National trends in malpractice litigation among physicians. Although overall litigation volume and total costs have decreased over the past 2 decades (A), the per-lawsuit value of malpractice litigation has risen significantly over the past 20 years (B). Further breakdown of malpractice litigation trends in volume (C) and costs (D) by state is shown, depicting the top 12 states with the highest malpractice litigation costs over the past 3 decades. Additional breakdown is given by per-lawsuit cost (E and F). All p values reflect two-sided hypothesis testing for a nonzero trendline slope. *p < 0.05, **p < 0.01, ***p < 0.001. All data were extracted from the National Practitioner Data Bank53 and reflect all MD and DO physicians.

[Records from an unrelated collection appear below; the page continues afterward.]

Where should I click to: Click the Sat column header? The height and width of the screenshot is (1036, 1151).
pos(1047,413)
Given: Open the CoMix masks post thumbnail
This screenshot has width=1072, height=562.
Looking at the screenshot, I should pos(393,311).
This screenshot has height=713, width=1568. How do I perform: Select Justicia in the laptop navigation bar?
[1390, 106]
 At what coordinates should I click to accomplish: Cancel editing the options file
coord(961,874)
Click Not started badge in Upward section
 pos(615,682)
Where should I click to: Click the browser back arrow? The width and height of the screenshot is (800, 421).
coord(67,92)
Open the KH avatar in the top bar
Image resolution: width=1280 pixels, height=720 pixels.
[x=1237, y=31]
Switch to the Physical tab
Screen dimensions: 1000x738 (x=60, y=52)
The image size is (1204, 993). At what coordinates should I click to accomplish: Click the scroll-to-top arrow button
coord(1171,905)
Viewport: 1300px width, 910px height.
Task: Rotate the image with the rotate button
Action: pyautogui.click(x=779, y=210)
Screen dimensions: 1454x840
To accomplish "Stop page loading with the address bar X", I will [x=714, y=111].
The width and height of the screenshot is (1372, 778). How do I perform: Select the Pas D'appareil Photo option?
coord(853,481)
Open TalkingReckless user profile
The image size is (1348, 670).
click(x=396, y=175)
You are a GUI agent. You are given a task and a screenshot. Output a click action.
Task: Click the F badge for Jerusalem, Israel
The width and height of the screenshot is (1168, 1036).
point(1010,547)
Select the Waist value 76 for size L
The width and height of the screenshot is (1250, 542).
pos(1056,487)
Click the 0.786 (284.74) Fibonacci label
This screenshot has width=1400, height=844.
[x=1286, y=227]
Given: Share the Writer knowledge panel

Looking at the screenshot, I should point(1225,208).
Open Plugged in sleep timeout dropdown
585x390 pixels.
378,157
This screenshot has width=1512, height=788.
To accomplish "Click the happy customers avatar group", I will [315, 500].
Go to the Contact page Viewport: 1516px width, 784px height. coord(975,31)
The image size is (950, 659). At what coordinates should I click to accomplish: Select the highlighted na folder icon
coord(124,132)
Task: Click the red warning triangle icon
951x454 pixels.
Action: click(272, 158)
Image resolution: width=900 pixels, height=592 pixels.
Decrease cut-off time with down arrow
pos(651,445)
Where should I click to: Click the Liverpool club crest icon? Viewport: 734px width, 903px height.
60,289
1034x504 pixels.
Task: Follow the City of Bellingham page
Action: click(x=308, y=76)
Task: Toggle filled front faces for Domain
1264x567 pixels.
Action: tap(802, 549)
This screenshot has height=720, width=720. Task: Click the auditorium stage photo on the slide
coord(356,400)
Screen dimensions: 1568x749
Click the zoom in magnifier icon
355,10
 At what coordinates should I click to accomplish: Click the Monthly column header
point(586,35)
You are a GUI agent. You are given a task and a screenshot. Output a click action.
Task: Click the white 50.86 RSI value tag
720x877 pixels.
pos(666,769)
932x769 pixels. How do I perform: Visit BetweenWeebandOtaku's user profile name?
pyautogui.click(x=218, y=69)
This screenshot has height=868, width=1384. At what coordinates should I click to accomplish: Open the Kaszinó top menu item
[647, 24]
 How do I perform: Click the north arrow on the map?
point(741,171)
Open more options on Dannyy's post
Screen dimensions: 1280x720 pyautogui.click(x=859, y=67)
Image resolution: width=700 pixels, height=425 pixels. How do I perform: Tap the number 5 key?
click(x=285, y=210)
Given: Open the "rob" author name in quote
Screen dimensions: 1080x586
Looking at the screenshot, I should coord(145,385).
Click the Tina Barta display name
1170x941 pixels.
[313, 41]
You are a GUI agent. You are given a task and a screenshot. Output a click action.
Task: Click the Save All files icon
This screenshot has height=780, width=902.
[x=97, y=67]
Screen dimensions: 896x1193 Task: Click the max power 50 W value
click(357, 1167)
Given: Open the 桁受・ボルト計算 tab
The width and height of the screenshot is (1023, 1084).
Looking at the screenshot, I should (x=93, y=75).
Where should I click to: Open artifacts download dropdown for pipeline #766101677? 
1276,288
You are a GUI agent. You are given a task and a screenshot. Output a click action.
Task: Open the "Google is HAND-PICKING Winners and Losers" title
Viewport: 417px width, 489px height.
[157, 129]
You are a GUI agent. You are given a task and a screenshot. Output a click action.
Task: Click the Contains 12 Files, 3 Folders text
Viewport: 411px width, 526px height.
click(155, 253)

Trends and Frequency of Medicolegal Malpractice Claims in Spine Surgery

Historically, neurosurgeons have faced high rates of malpractice lawsuits; Jena et al. noted that not only did nearly 20% of neurosurgeons face at least one malpractice claim annually between 1991 and 2005, but also median annual payments to plaintiffs were the highest in neurosurgery at more than $200,000 per year.1 Malpractice claims were particularly common following spine surgery compared to other neurosurgical subspecialties, with estimates suggesting that nearly 60% of cases involve spine surgeons while the next most common subspecialty, general neurosurgery, only constituted 15% of cases.9,10 This skew is further exemplified by surveying the most frequent medical conditions among plaintiffs. Of the malpractice claims served to neurosurgeons between 2003 and 2012, the three most common conditions (intervertebral disc disease, back disorders/pain, and spinal stenosis) together comprised over 40% of all cases and payments totaled nearly $105 million.11 In a query of the Thomson Reuters Westlaw online legal database, Agarwal et al. identified 98 malpractice cases filed between 2010 and 2015 involving spine operations.12 The vast majority (79%) were elective procedures, in which the predominantly cited reasons included “lack of informed consent” (29.9%), “failure to treat” (20.8%), and “failure to diagnose” (19.5). Procedural error was more frequently cited as a reason for litigation of elective procedures (71.4%) than for emergent procedures (14.3%).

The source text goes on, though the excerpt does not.